The pitch rose significantly during the third quarter of this financial year (FY24), translating into $32.9-billion worth of such deals — the highest quarterly total since the HDFC Bank-HDFC merger announced in FY22 Q2.
Deals create shareholder value and give synergy benefits, executives explained.
Supratim Dutta, executive director and chief financial officer of ITC Ltd, said the group’s hotel business had matured and scaled up over the years and was now poised to chart its own growth path.
In August, a scheme of demerger was approved amongst ITC, ITC Hotels and their shareholders as well as creditors.
ITC Hotels had merged with ITC Ltd in 2004 to consolidate the group’s hotels business and scale it up.
Besides ITC, energy to telecom conglomerate Reliance Industries was among the major groups opting for a restructuring recently.
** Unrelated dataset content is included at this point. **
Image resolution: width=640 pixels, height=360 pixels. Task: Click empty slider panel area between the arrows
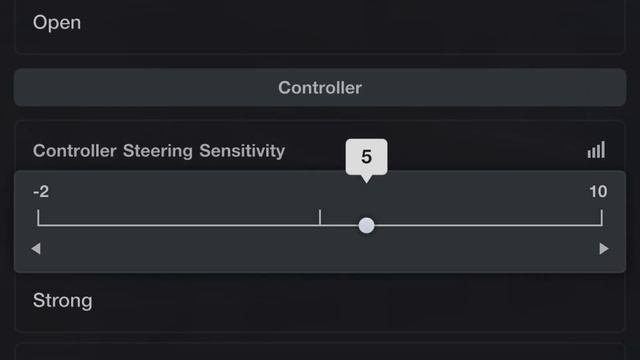(320, 251)
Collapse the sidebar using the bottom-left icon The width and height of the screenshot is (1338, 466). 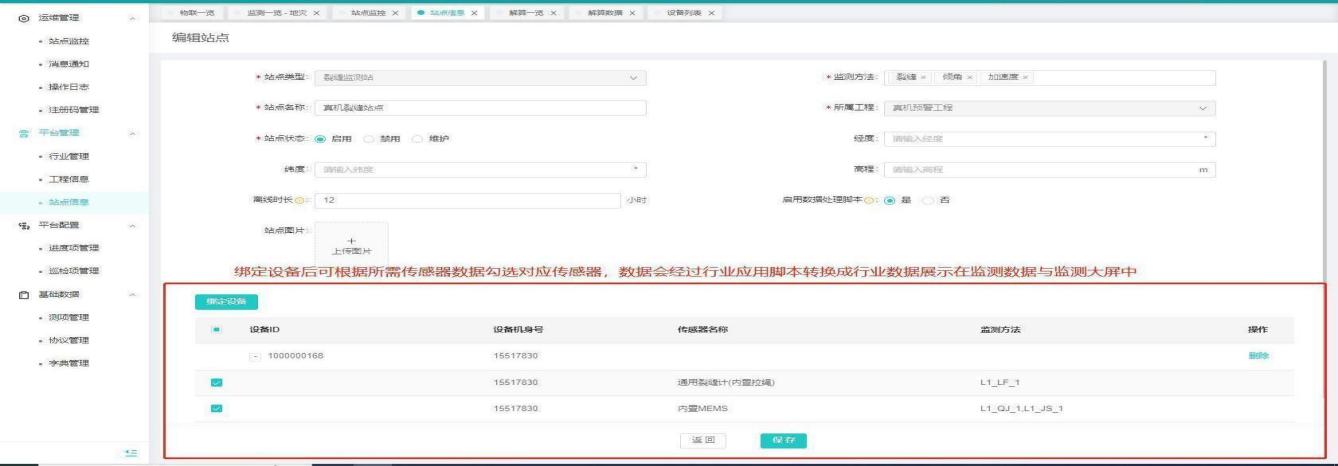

RIL’s $18.4-billion split of its financial services arm, Jio Financial Services, is the largest deal involving an Indian company this year.
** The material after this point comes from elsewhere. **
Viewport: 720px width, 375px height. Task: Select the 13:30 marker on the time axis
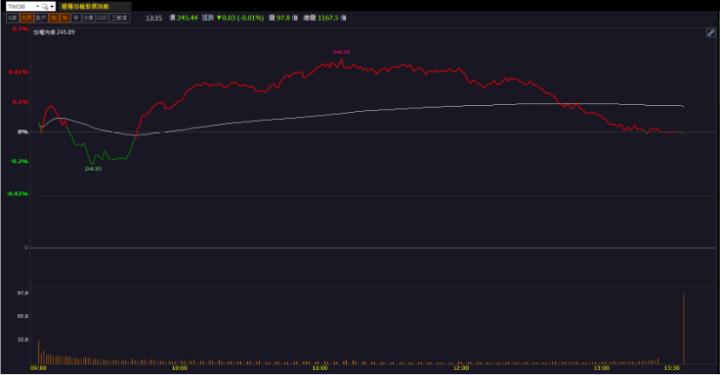(671, 368)
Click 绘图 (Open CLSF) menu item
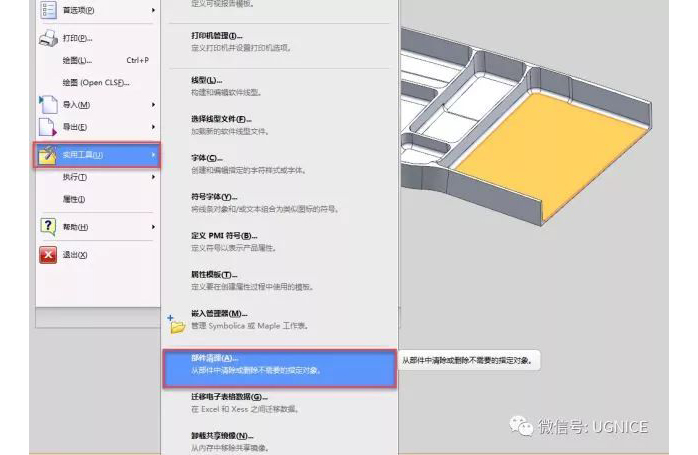This screenshot has width=698, height=455. [96, 82]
The merger of IDFC Ltd and IDFC FIRST Bank and the demerger of Jio Financial Services accounted for more than 60 per cent of the September quarter deal value of $32.9 billion.
Of the largest five deals this year, five were announced since July, according to Refinitiv, a global provider of data.
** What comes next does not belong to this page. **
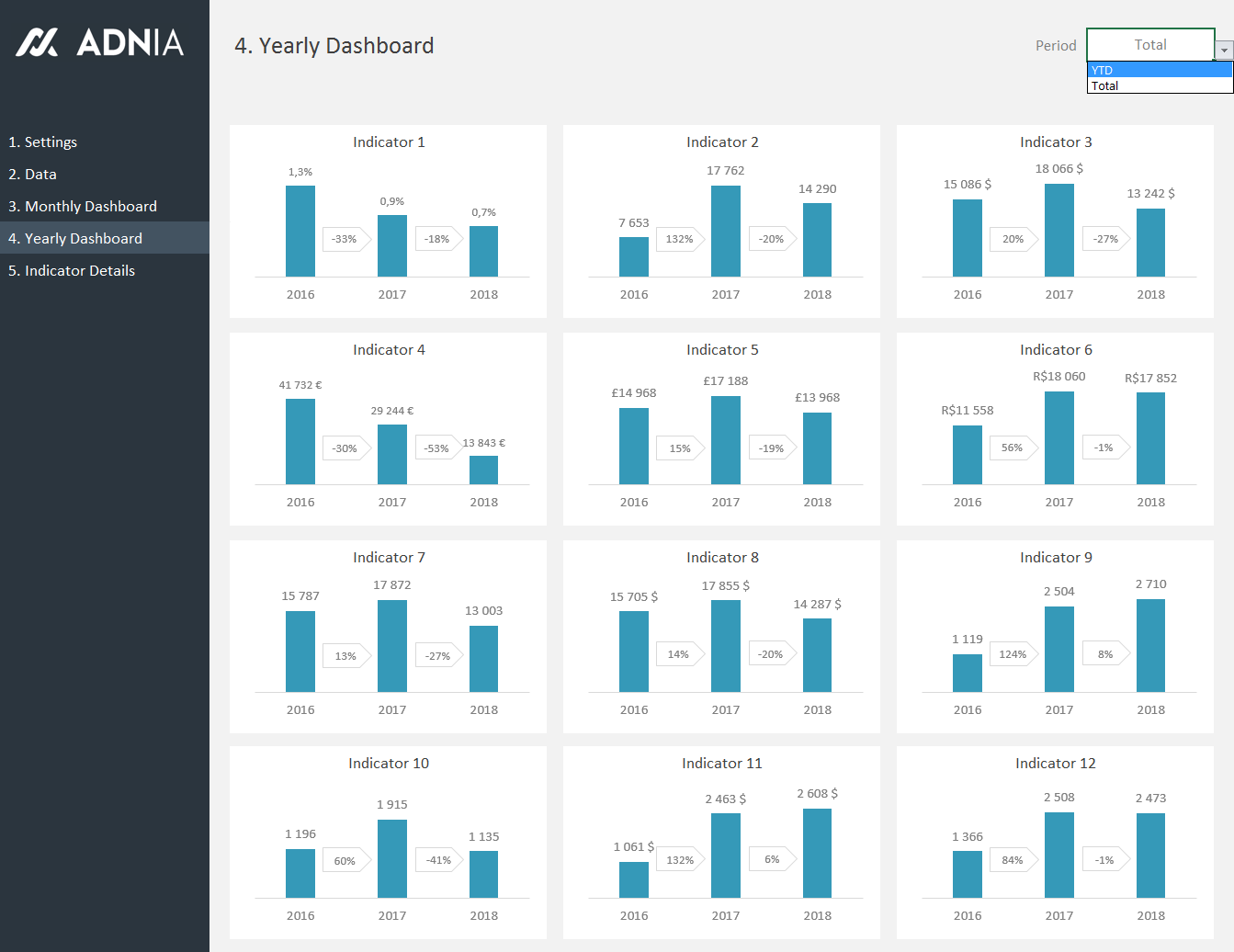Select Yearly Dashboard in sidebar
The width and height of the screenshot is (1234, 952).
74,239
Vedanta Ltd became the latest corporate giant to join the restructuring bandwagon when it said last month it would split five key businesses and list them separately.
Analysts said the reorganisation was necessitated by the massive debt of the promoter entity, Vedanta Resources Ltd (VRL), which has received a huge dividend from its Indian subsidiary in the last two years to repay part of its debt.
"As Indian conglomerates expand, they venture into diverse businesses.
"With some divisions now sizable, demerging them creates value for both the company and shareholders,’’ said Abhilash Pagaria, head of Nuvama alternative and quantitative research.
In this market frenzy, seizing the opportunity ensures optimal valuation for these entities, making it a strategic move for growth, Pagaria pointed out.
According to ITC’s Dutta, with the demerger, the new entity would operate with an optimal capital structure and with the ability to fund its own growth requirement as well as the flexibility to attract the right set of investors.
The arrangement is also aimed at unlocking value for ITC shareholders, whilst reinforcing the group’s sharper capital allocation strategy, he said.
Tata Steel, which is merging seven group companies with itself, has said the amalgamation will integrate the steel value chain and ensure a common face to market.
It will allow the business to provide a bouquet approach to customers in terms of offerings of value added products. Its board had approved the schemes for amalgamation in September 2022.
Of all the recent merger and demerger deals, Vedanta is attracting attention more than others.
Vedanta chairman Anil Agarwal has said the demerger of his group’s Indian unit will unlock value and create potential for faster growth in each vertical.
Analysts are not so convinced that a reorganisation will resolve the debt issue.
"We remain concerned that the precarious debt situation at Vedanta Resources is still unaddressed," said analysts with CreditSights.
"While we acknowledge the company’s efforts to create more shareholder value, we see cash leakage via dividend upstreaming largely unchanged and still a prominent issue in the new corporate structure.”
The recently reported observation of Amit Tandon, managing director and founder of proxy advisory firm Institutional Investor Advisory Services India, that Vedanta restructuring reminds him of rearranging of the deck chairs on the Titanic, may be telling but no one reason explains why mergers and demergers are increasingly driving corporate India’s strategies.